To do: All of the records below must be output exactly, with no pictures carried over.

Data entries:
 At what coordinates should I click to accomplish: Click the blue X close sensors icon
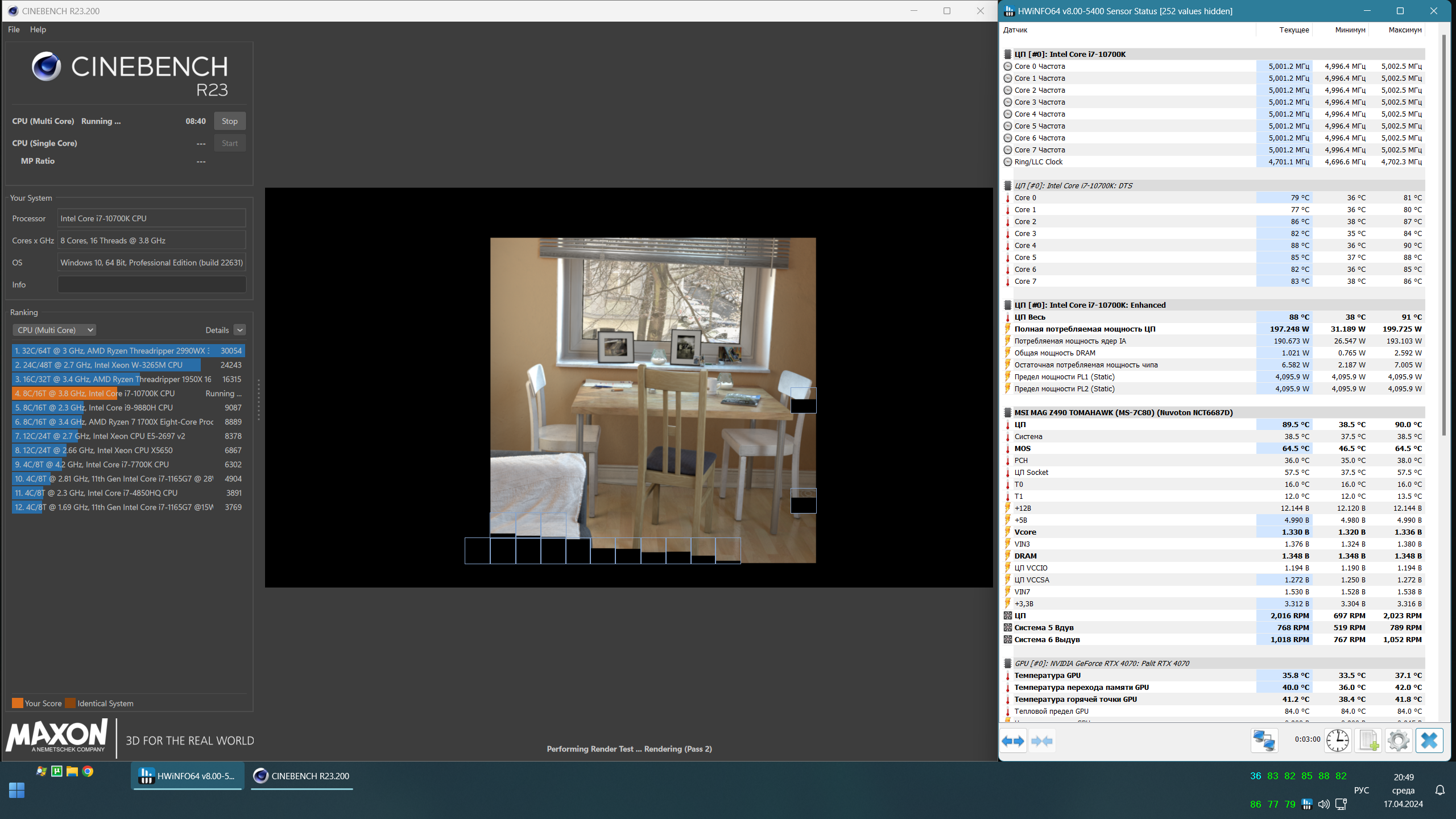(1429, 741)
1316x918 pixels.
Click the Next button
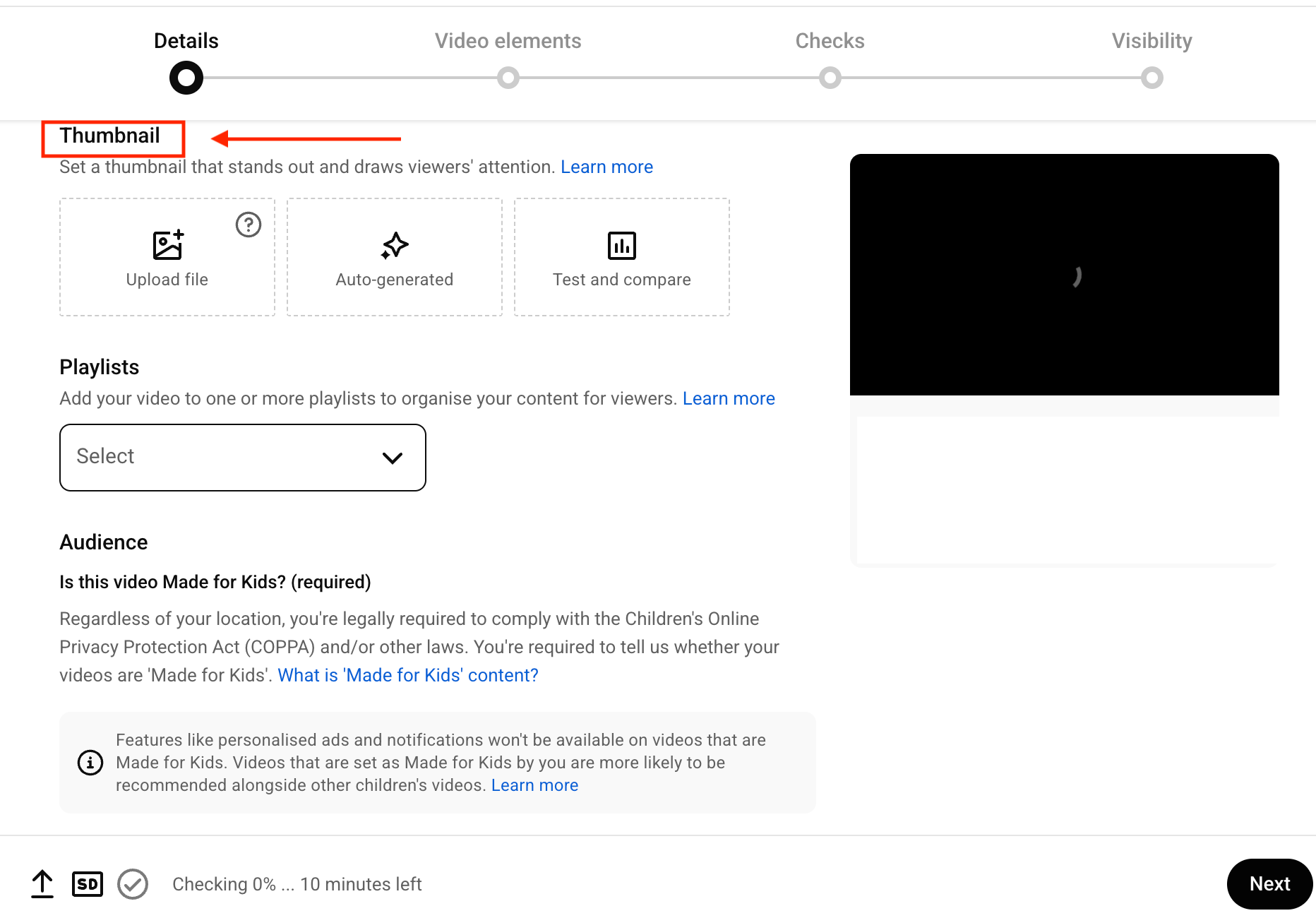[1269, 883]
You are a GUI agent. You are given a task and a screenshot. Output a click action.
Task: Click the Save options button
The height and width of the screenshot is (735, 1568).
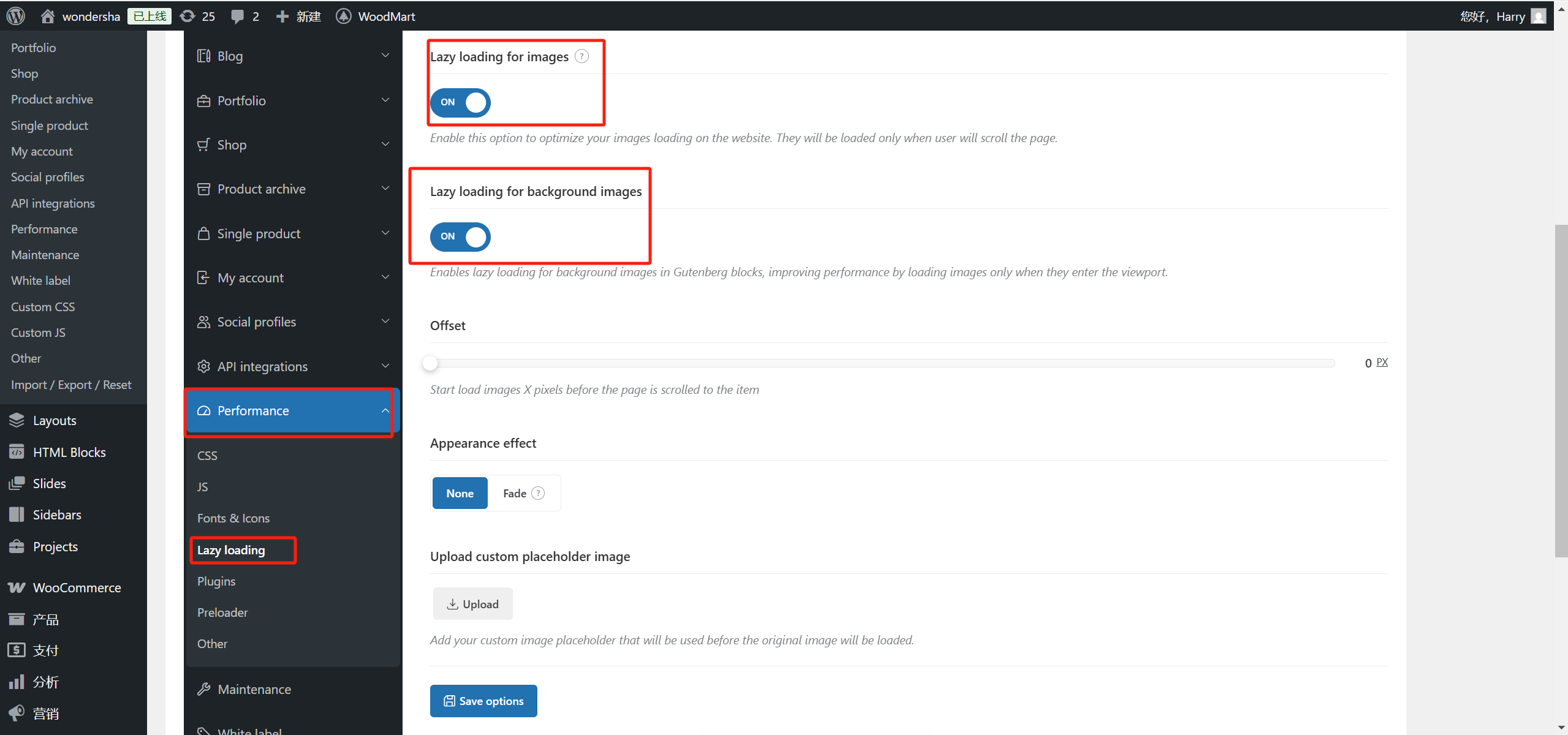[x=483, y=701]
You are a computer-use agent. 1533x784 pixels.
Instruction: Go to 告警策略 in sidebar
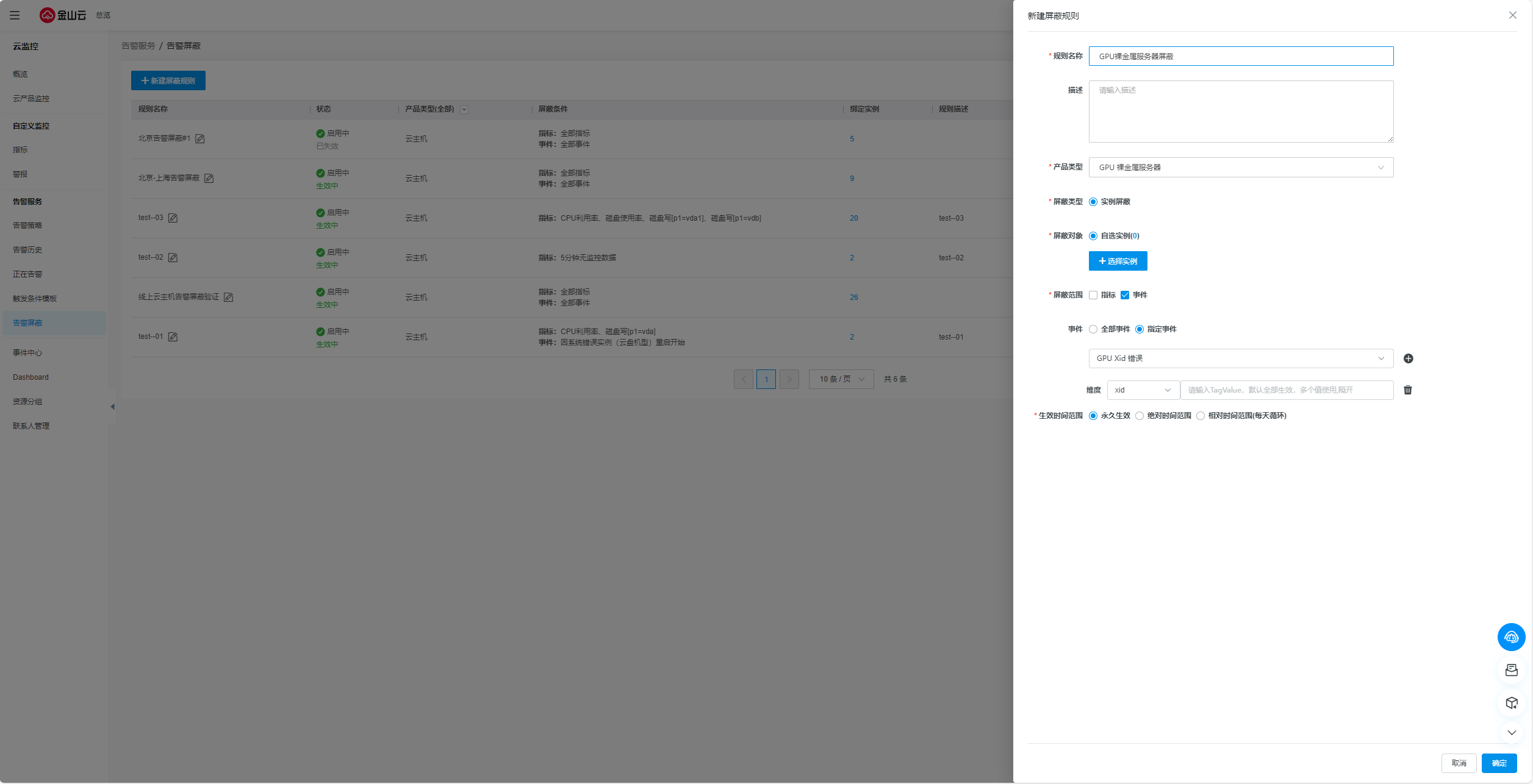27,226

Output of the exercise:
 At what coordinates should I click to accomplish: Click the blue X close sensors icon
(1429, 741)
1316x918 pixels.
Click the Next button
[1269, 883]
You are a GUI agent. You are given a task and a screenshot. Output a click action.
Task: Click the Save options button
The height and width of the screenshot is (735, 1568).
[x=483, y=701]
You are a computer-use agent. 1533x784 pixels.
Instruction: Go to 告警策略 in sidebar
27,226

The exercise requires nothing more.